Quite unlike his two "Mars" books, the tale is one of unremitting corruption, greed, violence, and death, these facets almost unsettling in their explicit profuseness. The hero is a weakling, whose main character advancement is to prove himself otherwise to a ship-full of brash, macho survivors he finds himself marooned with, when he is rescued from the death of his own ship high in Venus' cloud-tops. The gore and sex-soaked contents are almost-but-not-quite sickening, and anyway manage to portray enough of a moral message to excuse them. The central conceit swinging around hatred, rejection and family loyalties is exceedingly well done. And there's a twist towards the close which, although well-executed, is distinctly lifted from a well-known film I could name...
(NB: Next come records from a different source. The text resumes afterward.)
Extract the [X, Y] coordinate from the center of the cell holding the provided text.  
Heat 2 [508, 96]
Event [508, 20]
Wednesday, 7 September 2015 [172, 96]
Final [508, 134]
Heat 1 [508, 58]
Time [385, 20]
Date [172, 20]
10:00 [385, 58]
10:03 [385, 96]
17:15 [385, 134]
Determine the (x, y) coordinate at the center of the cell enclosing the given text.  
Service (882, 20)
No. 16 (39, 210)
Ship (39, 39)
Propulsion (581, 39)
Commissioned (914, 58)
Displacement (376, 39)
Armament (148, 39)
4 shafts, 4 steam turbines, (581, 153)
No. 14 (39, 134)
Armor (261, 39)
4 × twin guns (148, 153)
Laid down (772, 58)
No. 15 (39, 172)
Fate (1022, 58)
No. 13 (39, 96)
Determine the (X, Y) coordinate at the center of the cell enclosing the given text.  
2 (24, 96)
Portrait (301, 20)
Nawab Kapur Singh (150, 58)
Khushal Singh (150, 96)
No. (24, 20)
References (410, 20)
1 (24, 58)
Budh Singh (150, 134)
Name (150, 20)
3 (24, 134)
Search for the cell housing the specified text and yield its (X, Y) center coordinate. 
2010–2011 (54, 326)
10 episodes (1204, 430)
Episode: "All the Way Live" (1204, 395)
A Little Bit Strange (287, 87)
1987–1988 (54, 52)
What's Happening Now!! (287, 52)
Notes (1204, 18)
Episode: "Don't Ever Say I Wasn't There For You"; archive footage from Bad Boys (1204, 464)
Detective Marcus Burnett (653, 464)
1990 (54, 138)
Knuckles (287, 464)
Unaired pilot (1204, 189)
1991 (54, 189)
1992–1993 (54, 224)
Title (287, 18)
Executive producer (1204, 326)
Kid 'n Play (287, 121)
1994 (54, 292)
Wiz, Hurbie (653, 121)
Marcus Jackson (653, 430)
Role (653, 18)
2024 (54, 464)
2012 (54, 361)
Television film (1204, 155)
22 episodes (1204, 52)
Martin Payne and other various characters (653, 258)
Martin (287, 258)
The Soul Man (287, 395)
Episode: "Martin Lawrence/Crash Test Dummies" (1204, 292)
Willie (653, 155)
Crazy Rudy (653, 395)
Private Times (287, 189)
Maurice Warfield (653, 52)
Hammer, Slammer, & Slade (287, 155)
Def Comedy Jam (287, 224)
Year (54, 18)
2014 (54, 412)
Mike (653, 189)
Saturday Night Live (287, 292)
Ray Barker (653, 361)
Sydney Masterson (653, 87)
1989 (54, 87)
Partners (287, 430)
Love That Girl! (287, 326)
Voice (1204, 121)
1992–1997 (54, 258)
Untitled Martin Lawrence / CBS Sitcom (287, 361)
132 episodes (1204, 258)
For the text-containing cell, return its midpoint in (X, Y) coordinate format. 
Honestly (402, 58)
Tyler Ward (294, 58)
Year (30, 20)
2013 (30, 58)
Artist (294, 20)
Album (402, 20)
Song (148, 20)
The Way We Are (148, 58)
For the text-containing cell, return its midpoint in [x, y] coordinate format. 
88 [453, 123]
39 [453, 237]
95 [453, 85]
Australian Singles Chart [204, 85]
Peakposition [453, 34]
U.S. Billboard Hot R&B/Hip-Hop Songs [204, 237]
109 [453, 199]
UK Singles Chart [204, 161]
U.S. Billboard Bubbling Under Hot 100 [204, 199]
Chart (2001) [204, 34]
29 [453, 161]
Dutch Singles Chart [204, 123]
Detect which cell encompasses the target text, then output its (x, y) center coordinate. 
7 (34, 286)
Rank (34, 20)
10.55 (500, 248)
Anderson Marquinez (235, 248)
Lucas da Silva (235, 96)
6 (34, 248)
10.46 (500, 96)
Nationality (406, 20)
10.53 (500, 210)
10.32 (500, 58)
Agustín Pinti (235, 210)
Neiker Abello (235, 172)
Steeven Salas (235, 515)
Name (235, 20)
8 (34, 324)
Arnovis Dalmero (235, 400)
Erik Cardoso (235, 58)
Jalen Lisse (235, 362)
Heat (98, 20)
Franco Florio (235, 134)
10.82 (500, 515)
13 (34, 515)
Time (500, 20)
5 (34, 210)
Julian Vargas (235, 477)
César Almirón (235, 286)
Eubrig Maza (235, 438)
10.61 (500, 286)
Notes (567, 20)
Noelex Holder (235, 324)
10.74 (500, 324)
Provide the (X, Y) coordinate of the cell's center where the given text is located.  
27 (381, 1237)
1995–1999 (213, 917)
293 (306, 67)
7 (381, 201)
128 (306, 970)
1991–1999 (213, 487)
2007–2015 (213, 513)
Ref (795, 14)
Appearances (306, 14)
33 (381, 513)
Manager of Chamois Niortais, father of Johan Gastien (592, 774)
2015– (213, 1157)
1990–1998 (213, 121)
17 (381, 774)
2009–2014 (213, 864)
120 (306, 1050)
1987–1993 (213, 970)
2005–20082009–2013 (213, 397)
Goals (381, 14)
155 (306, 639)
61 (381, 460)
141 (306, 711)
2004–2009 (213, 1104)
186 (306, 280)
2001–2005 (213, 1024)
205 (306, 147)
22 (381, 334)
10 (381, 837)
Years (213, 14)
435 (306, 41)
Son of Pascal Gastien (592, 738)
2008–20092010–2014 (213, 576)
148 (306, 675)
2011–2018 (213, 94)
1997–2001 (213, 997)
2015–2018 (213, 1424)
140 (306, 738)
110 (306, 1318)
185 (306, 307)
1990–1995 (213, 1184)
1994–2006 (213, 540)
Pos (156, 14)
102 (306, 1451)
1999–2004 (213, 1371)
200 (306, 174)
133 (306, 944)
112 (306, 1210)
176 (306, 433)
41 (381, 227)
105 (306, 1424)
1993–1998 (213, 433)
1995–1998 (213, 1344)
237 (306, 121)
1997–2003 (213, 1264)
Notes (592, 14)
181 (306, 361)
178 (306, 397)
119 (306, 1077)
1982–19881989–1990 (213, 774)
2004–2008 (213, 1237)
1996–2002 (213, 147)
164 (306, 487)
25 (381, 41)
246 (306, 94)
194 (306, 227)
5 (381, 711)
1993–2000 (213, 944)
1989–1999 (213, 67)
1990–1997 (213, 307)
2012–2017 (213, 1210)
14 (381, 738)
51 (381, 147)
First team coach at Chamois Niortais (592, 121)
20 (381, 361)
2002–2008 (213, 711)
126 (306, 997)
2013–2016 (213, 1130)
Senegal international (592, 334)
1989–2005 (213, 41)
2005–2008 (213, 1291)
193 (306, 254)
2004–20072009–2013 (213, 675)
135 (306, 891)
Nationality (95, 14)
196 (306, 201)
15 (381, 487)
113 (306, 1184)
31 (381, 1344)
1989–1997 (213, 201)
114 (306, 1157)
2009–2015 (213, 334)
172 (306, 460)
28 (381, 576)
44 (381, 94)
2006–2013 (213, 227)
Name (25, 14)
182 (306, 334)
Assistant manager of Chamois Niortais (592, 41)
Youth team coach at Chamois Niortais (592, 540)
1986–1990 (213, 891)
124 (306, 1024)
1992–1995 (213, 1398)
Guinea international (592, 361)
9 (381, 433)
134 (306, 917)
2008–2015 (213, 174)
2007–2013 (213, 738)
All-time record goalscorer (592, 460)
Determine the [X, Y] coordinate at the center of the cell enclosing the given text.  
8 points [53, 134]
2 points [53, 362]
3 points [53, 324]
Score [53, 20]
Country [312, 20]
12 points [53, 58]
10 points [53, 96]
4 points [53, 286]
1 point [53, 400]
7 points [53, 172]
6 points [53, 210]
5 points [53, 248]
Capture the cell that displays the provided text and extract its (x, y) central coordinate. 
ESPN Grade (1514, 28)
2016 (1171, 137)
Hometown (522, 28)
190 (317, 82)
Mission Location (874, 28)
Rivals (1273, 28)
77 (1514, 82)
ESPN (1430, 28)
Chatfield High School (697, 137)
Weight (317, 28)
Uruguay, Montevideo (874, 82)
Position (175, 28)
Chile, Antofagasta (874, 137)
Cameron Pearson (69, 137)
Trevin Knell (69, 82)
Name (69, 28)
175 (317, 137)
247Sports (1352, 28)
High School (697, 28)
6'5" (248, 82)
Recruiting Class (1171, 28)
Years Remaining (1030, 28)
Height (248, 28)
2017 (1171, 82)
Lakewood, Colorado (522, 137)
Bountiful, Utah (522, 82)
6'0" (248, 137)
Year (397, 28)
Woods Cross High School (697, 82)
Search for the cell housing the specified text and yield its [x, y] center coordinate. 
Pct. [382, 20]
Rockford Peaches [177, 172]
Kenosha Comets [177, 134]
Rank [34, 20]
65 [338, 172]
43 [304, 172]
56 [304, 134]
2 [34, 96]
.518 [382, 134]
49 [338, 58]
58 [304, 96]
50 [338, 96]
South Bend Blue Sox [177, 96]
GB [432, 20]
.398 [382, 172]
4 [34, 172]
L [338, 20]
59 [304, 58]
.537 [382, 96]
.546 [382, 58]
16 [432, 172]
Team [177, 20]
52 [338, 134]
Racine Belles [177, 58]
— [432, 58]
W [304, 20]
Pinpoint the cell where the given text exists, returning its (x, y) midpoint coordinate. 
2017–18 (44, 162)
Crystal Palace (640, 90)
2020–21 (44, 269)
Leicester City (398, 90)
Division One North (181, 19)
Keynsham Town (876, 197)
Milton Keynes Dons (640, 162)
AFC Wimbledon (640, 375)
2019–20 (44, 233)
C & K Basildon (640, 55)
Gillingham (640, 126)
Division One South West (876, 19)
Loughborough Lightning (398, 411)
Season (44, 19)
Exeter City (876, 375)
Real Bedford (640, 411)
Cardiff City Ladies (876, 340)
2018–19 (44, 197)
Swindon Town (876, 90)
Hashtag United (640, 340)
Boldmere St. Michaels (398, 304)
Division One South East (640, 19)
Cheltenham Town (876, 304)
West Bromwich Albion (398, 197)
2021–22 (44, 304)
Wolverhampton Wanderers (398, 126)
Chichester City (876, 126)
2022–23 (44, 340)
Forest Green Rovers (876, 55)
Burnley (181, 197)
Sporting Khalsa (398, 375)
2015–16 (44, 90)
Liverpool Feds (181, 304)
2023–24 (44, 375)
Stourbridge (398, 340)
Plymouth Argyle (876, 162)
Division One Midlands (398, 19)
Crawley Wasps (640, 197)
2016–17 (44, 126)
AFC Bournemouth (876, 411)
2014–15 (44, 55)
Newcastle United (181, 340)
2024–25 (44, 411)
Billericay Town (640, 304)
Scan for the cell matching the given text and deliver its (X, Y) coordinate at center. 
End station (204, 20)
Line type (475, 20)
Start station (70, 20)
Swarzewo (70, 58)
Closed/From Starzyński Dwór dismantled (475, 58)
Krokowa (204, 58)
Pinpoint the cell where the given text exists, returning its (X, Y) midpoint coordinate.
The make-up of the book seems to encapsulate the planet: hellishly gripping, morally corrosive, thick and murky and unremittingly hostile, turning up the heat the deeper down you go. Soaked in familial loathing, death and greed. Which of course gives it a certain appeal. And the ending is thoroughly bittersweet. Bravo!
A nearly unrecognised masterpiece, in my opinion, like so much other hard SF. Four point five stars.